When exhaustion finally took him as dawn lightened the sky, he found himself thinking of Judar, sprawled across a bed of pillows in the banquet hall his dark eyes glittering and unpleasant in torch-lit darkness as strangers, servants knelt around him pressing fruit to his lips and begging small magics in return for their service.
When the night of the closing banquet arrived, it did so with a personal command from the Emperor that he should be in attendance. He wasn't truly surprised that his absence had been noted, but disappointment and dread still pooled in his belly as he smiled at the servant who had delivered the message and thanked them, conveying his intention to appear as if the message and left him any other option.
The servant smiled sympathetically.
He wondered vaguely if the servants pitied him. Displaced prince, relic of the past, a poor reminder of what had once been, trotted out like an exotic pet as a show of the Emperor's benevolence and strength.
If tears of anger and frustration burned his eyes and blurred his vision after he closed the door, at least no one was there to see them.

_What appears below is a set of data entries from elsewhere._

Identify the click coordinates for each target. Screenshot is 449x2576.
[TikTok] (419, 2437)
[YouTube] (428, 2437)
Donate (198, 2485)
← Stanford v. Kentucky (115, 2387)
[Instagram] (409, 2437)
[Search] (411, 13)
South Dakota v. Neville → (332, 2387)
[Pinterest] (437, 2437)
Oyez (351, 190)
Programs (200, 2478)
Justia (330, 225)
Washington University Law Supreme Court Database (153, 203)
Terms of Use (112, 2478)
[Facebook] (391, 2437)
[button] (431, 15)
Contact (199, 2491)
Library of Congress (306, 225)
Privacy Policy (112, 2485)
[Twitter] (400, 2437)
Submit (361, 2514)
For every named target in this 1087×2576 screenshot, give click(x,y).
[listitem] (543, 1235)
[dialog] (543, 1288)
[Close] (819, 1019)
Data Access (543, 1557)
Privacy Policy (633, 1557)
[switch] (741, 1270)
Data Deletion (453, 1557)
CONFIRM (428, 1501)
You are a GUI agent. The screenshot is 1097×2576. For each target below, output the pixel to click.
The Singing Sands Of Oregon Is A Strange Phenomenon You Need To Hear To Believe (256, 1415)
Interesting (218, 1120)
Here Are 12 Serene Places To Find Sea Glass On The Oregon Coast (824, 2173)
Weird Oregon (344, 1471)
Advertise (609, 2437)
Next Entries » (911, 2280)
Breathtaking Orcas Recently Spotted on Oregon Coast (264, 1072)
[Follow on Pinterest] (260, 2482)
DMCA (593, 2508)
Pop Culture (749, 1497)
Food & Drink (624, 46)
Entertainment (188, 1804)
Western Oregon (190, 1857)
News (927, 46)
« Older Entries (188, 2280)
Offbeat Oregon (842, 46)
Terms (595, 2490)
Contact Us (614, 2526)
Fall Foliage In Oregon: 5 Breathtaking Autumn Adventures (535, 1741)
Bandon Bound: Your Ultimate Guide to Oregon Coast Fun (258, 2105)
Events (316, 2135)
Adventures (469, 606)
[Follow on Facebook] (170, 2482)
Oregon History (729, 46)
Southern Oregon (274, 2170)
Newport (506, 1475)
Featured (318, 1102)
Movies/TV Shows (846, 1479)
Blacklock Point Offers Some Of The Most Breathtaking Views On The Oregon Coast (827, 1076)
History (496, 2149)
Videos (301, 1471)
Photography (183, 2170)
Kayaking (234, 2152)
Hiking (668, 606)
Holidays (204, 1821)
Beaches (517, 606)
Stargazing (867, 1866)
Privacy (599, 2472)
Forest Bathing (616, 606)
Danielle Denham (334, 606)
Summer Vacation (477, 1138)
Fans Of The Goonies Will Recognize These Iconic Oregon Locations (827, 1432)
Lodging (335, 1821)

The closing banquet was the grandest and most lavish celebration of them all.
It was loud and dark and his sister had smiled widely as if she were enjoying herself and he could see that woman lounging upon her throne, her smile so satisfied that it made him feel sick. He picked at his food and drank far too much wine and when the revelries reached their height he murmured his excuses to his sister and slipped away from the bright lights and noise into the quiet, deserted halls that would lead him back to his rooms.
Only they hadn't been deserted.
Judar had been there, laying in wait, leaning against the wall and smiling as if he'd known he was coming.
He hated being so predictable, so obvious that even Judar- who only cared about himself- would be able to see through him so easily.
Annoyed, he sped past him without a word, as if there was even the slightest chance that if he simply walked fast enough Judar might simply allow him to pass by unremarked.
"You looked miserable out there," Judar commented, laughter in his voice as he fell into step beside him. "Like you'd rather chew off your own arm than stay even a minute longer."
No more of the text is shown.